In order to achieve the above object, the present disclosure adopts the following technical solution: a speaker diaphragm, including: a diaphragm main body including a fixing portion, an annular portion and a central portion, the annular portion being connected to the fixing portion: the central portion being connected to the annular portion; and a composite layer including a composite fixing portion and a composite bent portion connected to the composite fixing portion; the composite fixing portion is bonded and fixed to the fixing portion; the composite bent portion is bonded and fixed to at least part of the annular portion.
In order to achieve the above object, the present disclosure adopts the following technical solution: a speaker, including a speaker diaphragm: the speaker diaphragm including: a diaphragm main body including a fixing portion, an annular portion and a central portion: the annular portion being connected to the fixing portion; the central portion being connected to the annular portion; and a composite layer including a composite fixing portion and a composite bent portion connected to the composite fixing portion; the composite fixing portion is bonded and fixed to the fixing portion: the composite bent portion is bonded and fixed to at least part of the annular portion.
In order to achieve the above object, the present disclosure adopts the following technical solution: a speaker, including a speaker diaphragm; the speaker diaphragm including: a diaphragm main body including a fixing portion, an annular portion and a central portion; the annular portion being connected to the fixing portion; the central portion being connected to the annular portion: a composite layer including a composite fixing portion and a composite bent portion connected to the composite fixing portion; and an adhesive layer, the composite fixing portion being fixed to the fixing portion through the adhesive layer, the composite bent portion being fixed to at least part of the annular portion through the adhesive layer, wherein the speaker does not have a damper.

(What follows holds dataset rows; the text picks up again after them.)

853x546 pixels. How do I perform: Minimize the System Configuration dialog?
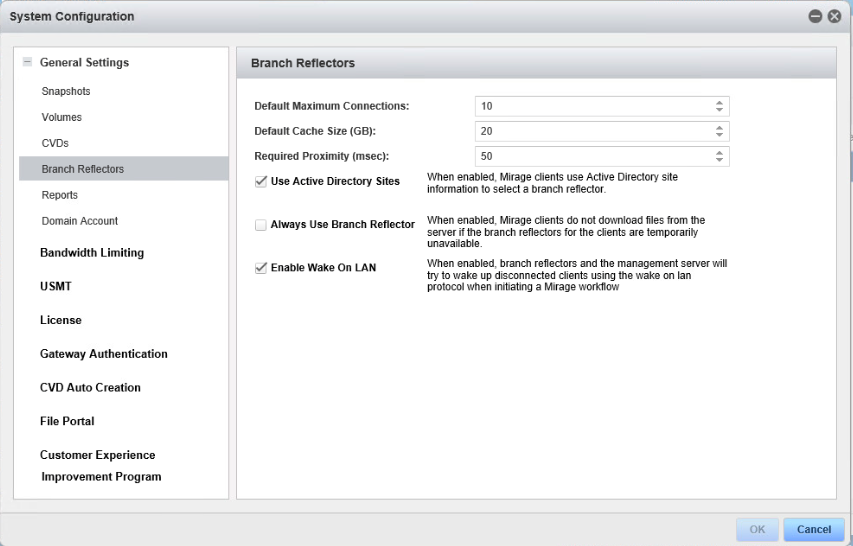[x=816, y=17]
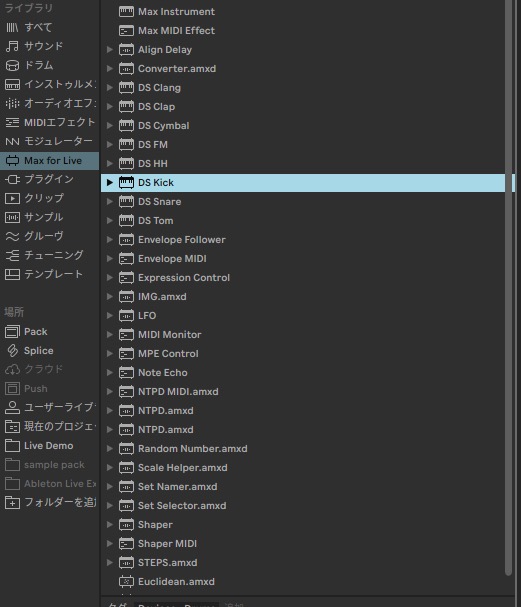521x607 pixels.
Task: Expand the LFO device entry arrow
Action: (x=110, y=316)
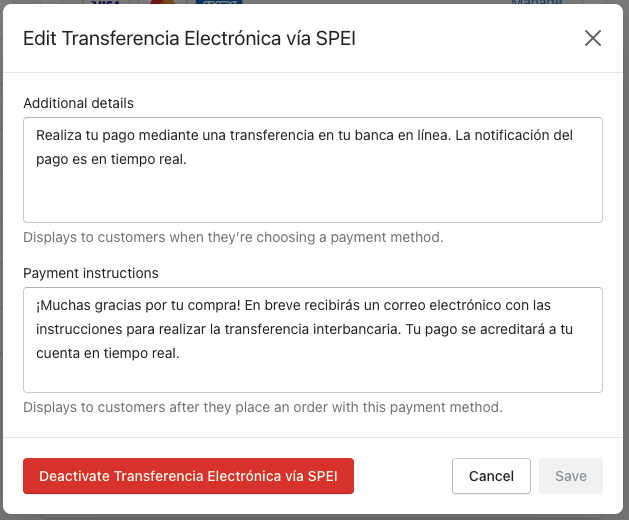Click the partially hidden Mastercard logo icon

point(162,2)
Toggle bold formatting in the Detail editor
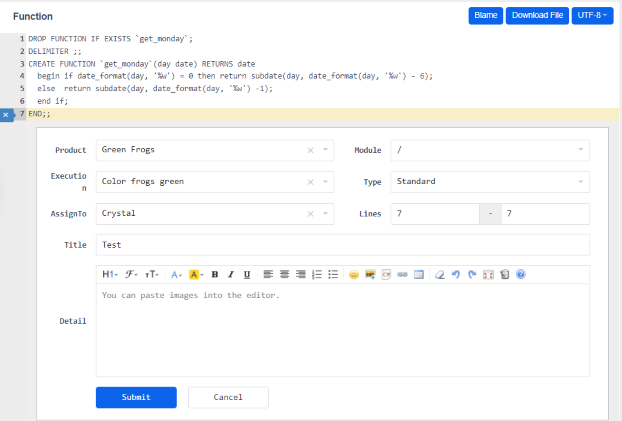The image size is (622, 421). pos(215,274)
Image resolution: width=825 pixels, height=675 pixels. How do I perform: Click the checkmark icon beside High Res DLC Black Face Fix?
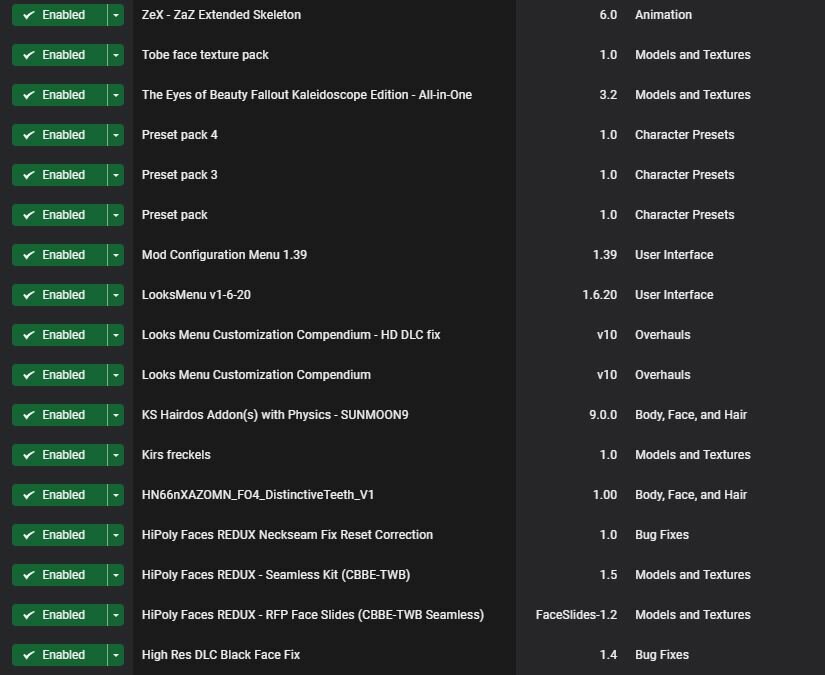point(27,655)
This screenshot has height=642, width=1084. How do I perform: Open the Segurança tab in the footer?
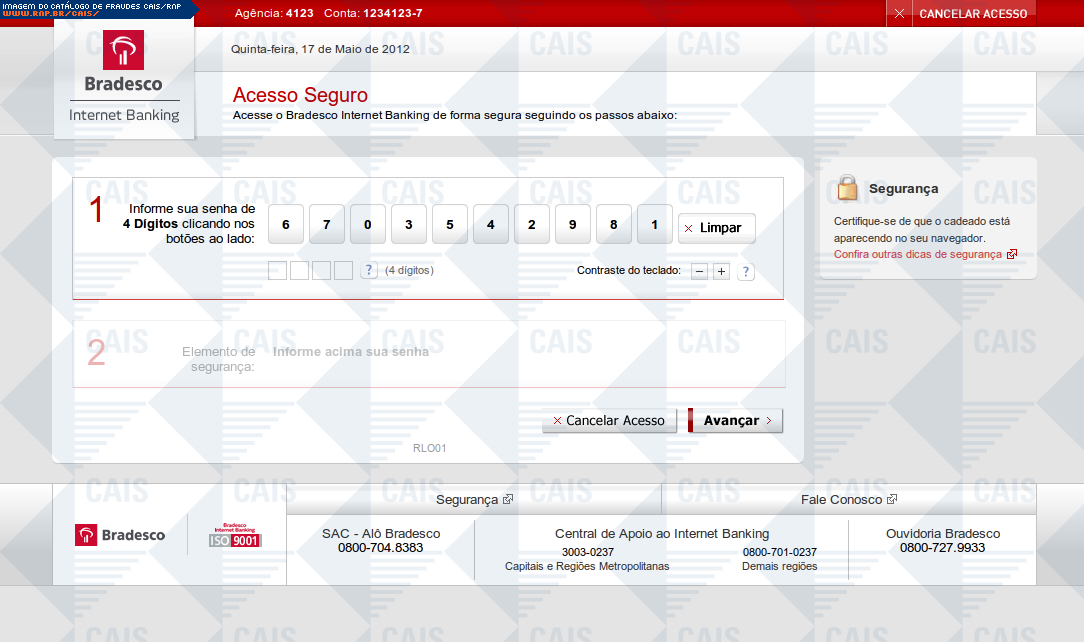click(474, 499)
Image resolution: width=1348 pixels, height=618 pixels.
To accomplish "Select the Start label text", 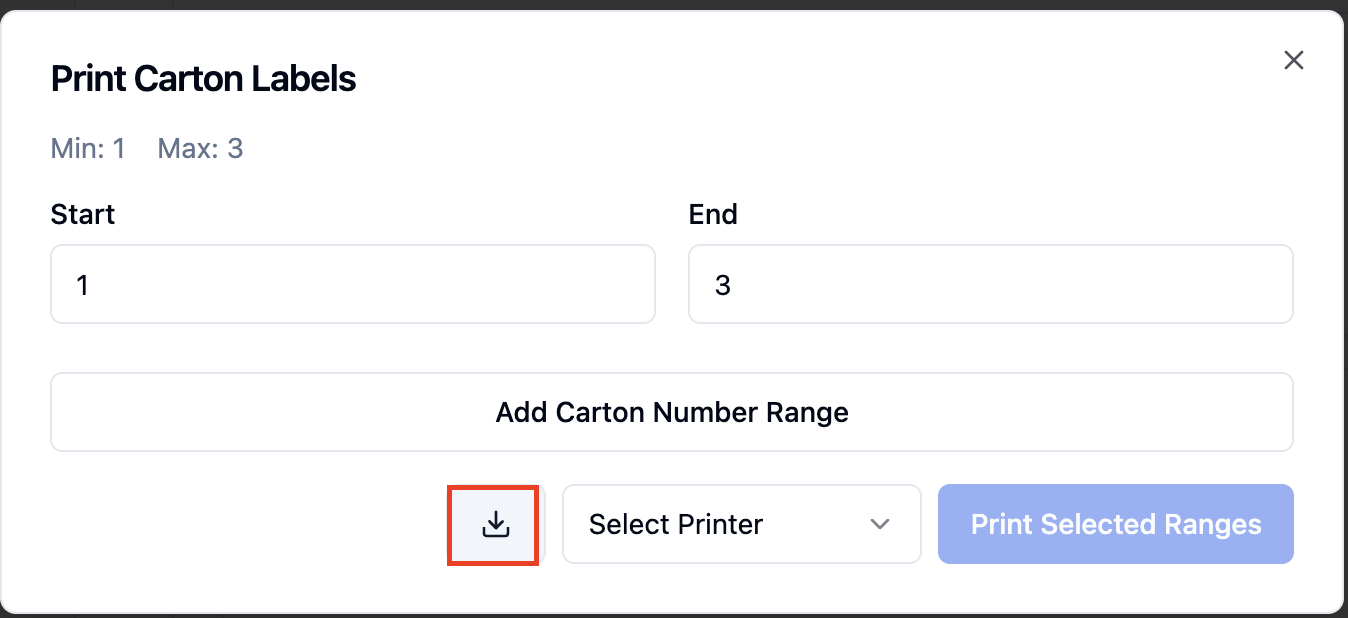I will 83,214.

Compared with the prior art, the present disclosure increases the rigidity of a corresponding position by compounding a layer of the composite layer at a local position of the diaphragm main body, which is beneficial to reduce the vibration of the voice coil during movement. On the basis of canceling the damper design, it does not affect the overall performance of the product. After the damper design is cancelled, a space originally occupied by the damper can be used to increase the length of the magnet, thereby increasing the power conversion factor and improving the acoustic performance. At the same time, the manufacturing process can be simplified, the manufacturing yield can be improved, and the cost can be saved.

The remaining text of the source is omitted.